[Stored data]
* * * * * * * * *

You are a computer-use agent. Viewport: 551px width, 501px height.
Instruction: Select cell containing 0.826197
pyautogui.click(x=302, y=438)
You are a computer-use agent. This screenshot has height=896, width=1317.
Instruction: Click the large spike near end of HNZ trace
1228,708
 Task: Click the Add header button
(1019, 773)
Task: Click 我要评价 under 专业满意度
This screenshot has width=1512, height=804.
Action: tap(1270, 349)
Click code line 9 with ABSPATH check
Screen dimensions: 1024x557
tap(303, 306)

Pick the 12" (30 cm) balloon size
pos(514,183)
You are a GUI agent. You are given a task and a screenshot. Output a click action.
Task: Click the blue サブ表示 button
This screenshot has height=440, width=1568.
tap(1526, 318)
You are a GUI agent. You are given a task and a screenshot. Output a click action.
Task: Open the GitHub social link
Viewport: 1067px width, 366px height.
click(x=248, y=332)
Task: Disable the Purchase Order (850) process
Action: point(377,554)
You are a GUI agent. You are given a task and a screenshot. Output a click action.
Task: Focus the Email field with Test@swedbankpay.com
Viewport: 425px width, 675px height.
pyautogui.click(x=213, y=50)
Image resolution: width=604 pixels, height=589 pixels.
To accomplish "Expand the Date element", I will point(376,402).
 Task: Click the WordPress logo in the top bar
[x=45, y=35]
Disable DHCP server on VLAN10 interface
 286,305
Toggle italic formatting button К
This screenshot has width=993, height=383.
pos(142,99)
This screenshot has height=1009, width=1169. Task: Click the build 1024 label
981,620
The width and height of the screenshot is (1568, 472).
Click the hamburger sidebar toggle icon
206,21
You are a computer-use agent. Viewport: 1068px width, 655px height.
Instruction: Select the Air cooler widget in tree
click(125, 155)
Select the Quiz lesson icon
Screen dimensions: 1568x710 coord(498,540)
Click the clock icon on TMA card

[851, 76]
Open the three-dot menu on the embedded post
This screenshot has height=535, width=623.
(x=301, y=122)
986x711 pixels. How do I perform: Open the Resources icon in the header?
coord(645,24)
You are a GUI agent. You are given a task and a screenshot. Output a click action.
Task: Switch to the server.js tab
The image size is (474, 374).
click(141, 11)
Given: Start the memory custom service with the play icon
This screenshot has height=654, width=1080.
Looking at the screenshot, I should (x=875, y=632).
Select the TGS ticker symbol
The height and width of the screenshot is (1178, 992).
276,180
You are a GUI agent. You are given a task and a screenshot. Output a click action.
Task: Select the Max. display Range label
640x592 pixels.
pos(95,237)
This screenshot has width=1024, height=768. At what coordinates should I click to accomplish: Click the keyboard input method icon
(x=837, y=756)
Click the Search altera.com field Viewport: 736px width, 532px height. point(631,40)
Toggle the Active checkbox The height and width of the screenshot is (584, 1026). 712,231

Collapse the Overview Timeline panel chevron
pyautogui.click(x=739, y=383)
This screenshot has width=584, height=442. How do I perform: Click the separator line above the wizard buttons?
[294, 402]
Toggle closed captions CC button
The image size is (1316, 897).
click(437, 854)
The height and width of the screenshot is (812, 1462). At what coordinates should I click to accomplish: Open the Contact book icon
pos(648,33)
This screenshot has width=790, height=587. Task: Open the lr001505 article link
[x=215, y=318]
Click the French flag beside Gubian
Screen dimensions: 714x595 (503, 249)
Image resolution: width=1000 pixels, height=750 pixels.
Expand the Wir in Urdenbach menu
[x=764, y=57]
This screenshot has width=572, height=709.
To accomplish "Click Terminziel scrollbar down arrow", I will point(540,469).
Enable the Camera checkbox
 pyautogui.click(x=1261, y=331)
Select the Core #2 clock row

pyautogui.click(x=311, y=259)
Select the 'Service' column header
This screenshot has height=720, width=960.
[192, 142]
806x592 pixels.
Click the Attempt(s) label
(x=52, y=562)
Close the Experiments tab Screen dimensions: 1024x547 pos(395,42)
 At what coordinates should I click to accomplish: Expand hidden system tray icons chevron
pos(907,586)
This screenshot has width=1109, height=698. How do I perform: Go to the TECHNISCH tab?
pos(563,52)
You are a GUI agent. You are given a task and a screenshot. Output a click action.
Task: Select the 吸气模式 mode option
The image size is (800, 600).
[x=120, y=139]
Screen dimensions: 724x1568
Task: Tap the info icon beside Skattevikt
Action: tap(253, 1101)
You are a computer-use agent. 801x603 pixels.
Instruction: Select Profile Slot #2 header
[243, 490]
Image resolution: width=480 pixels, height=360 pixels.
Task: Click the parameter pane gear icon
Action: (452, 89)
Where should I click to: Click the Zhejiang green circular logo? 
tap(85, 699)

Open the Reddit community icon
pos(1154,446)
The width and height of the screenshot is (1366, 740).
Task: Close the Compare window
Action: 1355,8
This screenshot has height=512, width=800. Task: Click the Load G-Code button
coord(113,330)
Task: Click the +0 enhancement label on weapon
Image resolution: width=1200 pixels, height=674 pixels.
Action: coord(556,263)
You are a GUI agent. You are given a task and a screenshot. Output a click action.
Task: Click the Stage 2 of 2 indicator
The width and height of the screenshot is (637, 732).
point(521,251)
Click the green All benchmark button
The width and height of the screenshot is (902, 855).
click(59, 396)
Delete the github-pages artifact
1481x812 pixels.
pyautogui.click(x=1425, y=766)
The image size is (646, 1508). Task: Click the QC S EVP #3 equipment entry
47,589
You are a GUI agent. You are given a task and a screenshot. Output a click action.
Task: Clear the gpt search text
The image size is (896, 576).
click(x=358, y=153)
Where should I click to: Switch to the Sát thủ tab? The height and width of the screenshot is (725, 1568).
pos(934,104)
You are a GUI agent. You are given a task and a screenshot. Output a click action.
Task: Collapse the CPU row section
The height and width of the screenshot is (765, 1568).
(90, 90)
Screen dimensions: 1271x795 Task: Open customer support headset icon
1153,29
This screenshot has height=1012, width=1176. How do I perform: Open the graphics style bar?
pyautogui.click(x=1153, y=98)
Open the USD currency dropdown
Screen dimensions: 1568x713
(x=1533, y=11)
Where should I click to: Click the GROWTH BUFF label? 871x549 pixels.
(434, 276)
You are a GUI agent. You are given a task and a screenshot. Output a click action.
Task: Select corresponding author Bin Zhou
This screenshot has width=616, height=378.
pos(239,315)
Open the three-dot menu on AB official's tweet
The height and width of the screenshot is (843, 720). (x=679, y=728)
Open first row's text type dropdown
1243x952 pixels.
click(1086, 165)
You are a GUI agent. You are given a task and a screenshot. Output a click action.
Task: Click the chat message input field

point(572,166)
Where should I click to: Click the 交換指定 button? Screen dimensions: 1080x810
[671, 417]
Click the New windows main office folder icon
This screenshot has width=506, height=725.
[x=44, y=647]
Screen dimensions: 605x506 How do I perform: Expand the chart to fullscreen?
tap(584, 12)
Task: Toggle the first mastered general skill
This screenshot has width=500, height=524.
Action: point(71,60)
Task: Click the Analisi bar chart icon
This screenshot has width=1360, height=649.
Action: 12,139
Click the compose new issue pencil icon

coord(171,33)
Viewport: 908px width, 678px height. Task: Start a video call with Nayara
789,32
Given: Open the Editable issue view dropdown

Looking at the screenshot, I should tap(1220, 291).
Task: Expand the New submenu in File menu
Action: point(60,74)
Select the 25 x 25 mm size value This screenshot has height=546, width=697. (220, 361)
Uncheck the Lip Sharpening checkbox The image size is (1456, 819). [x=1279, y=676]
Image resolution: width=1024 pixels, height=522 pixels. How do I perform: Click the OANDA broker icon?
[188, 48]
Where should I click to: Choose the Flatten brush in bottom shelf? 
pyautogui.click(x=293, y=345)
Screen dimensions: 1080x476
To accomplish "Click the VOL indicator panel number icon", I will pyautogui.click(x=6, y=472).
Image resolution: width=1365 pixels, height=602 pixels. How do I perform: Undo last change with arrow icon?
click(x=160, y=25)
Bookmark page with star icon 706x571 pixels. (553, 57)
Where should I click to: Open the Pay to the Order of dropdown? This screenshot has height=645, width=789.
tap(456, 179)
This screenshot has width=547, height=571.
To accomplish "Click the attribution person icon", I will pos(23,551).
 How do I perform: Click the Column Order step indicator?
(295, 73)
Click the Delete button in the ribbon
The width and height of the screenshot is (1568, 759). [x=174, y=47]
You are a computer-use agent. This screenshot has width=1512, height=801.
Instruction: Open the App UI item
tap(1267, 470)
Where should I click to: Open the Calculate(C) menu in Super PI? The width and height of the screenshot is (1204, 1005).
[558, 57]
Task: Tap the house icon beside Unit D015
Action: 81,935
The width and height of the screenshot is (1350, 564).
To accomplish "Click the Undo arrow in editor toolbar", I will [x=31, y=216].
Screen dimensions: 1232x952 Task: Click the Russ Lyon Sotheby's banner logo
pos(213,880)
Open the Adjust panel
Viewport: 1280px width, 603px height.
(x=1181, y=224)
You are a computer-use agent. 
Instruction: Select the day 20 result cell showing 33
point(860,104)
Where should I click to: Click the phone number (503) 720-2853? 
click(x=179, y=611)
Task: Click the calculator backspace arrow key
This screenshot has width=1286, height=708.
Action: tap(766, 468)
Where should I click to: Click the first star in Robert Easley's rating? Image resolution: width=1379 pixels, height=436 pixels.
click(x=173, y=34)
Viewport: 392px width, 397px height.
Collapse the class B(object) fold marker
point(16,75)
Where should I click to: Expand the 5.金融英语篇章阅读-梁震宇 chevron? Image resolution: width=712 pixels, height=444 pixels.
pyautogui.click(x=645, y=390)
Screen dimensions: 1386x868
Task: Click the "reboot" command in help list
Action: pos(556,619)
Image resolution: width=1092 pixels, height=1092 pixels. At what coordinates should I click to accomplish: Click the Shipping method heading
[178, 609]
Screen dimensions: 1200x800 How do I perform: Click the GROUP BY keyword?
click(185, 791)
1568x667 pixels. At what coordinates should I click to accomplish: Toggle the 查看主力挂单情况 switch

* * * * * * * * *

# [What needs to be done]
Locate and copy each line in the data above that includes the word "will".

# [Response]
To accomplish "Expand the Date element", I will point(376,402).
To accomplish "Click Terminziel scrollbar down arrow", I will point(540,469).
To accomplish "Click the VOL indicator panel number icon", I will pyautogui.click(x=6, y=472).
To accomplish "Click the attribution person icon", I will pos(23,551).
To accomplish "Click the Undo arrow in editor toolbar", I will [x=31, y=216].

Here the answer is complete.